The current aged care assessment arrangements fall short on efficiency and responsiveness to the care needs of older people.  The effectiveness of the aged care assessment process can be improved by including the patient’s usual medical practitioner in the assessment arrangements.  Our members tell us aged care assessment currently makes little use of the information doctors can provide about their patients.    Medical practitioners form long-term relationships with their patients. An older person’s usual doctor, be they a general practitioner or geriatrician can bring his or her background knowledge of the whole person and their current circumstances to the assessment process.  This information would ensure the person’s assessment results in them receiving the care that is most appropriate for them, be it in the community or RACF.  It would also reduce the assessment time, which would allow people to access services more quickly.  

Respite Care

Demand for respite services is likely to increase over the next ten years as the trend towards community care increases and the carer base diminishes. The need for respite care usually occurs when the carer has become unwell and/or is temporarily unable to provide care.  In these situations it is often very difficult to access respite care.

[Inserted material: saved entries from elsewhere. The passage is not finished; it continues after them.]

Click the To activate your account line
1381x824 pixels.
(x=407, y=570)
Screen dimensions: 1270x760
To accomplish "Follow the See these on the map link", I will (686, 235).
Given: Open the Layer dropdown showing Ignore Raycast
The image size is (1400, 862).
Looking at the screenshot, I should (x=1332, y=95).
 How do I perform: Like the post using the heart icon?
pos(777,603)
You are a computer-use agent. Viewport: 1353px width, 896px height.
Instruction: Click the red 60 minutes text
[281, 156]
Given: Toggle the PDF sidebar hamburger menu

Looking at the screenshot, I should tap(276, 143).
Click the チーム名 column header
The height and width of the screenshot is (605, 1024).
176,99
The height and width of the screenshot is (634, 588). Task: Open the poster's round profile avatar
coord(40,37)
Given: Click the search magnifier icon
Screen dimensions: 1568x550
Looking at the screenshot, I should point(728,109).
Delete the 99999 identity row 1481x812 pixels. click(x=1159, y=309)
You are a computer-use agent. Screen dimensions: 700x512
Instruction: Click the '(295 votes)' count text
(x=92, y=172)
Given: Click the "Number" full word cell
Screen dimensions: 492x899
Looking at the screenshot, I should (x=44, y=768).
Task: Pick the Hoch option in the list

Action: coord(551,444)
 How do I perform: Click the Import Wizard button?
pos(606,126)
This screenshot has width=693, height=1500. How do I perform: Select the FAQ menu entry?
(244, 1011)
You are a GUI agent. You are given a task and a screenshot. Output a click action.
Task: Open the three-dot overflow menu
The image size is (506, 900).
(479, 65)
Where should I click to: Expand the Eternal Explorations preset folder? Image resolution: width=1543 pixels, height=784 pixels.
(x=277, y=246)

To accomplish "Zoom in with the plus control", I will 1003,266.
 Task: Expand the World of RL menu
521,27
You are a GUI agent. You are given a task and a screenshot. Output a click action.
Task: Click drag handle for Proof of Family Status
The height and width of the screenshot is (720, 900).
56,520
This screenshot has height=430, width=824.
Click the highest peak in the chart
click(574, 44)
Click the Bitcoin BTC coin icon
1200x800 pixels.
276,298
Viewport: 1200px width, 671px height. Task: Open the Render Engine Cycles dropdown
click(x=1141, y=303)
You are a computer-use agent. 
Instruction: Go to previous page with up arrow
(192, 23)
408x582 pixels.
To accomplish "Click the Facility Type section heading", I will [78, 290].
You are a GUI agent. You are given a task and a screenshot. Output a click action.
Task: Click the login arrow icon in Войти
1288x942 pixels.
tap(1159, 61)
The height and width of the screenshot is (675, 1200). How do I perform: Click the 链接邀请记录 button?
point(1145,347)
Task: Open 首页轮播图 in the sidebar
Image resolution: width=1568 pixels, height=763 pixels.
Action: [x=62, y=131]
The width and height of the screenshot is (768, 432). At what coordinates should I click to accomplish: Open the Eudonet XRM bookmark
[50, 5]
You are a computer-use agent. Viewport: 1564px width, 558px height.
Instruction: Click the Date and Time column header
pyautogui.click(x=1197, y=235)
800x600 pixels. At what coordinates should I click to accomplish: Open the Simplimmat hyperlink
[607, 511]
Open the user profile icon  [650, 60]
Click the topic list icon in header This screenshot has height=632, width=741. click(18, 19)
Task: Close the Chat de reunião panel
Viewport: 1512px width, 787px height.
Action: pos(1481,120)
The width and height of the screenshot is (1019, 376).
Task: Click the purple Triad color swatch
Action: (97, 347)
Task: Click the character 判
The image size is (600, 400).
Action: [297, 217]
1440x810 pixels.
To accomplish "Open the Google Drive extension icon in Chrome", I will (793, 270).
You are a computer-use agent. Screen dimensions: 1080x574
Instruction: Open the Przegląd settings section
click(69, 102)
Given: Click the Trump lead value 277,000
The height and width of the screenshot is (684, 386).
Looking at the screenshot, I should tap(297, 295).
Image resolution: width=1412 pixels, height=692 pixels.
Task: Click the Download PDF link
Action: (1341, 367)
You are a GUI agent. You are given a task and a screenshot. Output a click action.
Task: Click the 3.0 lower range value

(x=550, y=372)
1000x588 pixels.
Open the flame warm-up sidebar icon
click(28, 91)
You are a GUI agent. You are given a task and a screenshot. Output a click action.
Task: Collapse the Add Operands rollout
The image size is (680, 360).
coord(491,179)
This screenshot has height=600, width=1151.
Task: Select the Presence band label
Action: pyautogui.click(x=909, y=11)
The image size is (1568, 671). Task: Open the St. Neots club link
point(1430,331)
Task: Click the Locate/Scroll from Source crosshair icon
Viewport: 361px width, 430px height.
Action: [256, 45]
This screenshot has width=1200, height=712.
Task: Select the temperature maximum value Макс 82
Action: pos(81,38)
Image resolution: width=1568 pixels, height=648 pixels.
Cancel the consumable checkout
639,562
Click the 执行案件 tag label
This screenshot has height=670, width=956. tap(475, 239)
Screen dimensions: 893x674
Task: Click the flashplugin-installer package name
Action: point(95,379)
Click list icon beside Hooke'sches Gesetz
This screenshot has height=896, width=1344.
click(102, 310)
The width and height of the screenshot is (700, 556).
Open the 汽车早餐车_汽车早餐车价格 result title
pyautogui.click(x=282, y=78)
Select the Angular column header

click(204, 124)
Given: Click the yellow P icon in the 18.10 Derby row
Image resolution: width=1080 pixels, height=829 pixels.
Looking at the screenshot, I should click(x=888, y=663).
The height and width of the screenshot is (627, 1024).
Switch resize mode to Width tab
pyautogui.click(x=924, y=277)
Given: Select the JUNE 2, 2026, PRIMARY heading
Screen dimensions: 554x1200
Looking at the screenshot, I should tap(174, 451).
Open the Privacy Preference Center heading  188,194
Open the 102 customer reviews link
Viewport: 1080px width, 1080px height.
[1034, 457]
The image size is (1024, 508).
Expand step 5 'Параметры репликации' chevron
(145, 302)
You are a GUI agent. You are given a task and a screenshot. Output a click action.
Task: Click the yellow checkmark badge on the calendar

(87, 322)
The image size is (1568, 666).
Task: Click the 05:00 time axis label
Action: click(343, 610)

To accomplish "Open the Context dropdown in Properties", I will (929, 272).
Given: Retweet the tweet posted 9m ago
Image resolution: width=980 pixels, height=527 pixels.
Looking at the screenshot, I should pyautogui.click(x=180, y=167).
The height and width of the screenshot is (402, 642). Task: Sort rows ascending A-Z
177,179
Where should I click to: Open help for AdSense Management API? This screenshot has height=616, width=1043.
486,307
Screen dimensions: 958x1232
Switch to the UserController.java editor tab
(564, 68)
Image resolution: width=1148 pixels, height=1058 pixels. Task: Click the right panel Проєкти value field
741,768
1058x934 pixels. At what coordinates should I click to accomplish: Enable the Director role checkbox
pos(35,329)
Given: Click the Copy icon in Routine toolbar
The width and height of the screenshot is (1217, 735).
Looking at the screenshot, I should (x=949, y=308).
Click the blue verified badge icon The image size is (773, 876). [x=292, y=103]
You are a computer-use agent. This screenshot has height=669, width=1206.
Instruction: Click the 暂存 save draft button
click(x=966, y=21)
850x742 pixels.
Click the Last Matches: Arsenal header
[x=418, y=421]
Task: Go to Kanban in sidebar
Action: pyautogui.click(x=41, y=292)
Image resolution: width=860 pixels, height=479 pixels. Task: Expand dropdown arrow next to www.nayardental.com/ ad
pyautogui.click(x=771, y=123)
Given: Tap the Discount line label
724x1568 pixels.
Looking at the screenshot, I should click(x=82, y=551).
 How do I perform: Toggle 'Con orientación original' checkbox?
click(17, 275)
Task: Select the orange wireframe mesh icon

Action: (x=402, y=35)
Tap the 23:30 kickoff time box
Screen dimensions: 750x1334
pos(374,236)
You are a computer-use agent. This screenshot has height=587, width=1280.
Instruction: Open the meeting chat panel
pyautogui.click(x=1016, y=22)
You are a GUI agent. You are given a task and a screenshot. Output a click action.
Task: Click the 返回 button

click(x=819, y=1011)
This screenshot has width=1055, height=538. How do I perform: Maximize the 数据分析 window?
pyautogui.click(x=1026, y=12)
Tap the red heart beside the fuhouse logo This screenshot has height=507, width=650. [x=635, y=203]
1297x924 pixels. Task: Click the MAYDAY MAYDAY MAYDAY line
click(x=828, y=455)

Approval for respite care depends on a formal Aged Care Assessment Team (ACAT) assessment.  In some jurisdictions, difficulty in accessing an ACAT assessment means it can take months before approval for respite care is given.  In the meantime, sometimes the only option is to admit the patient to hospital in order to give the carer some relief.  This causes great distress for patients and their carers and the risk of delivering respite care that is inappropriate both in timing and in the nature of the care given.  

A streamlined process is required to improve access to respite care for people who have not yet been assessed by an ACAT or who have not yet entered the aged care system.  GPs who work in aged care know their patient’s circumstances and requirements.  In these circumstances, access to respite care could be streamlined by allowing GPs to approve respite care for older people in need of urgent respite care in much the same way a doctor determines that hospital admission is necessary.

The Minister for Mental Health and Ageing, Mark Butler, declined an AMA proposal to convene a group of medical and nursing experts to provide him with specific advice on how to ensure medical and nursing care for older Australians who cannot make the trip to the surgeries and clinics where these services are provided.  These are not matters to be left to the Medical Benefits Division of the Department of Health and Ageing to resolve. They require proper consideration in the context of aged care services.  


The AMA recommends the Committee consider amendments to the Aged Care (Living Longer Living Better) Bill 2013 to:

  • Establish a Ministerial Clinical Advisory Committee; and
  • Include in subclause 4(2) that the review of the operations of amendments consider the extent to which medical and nursing services are integrated into aged care services.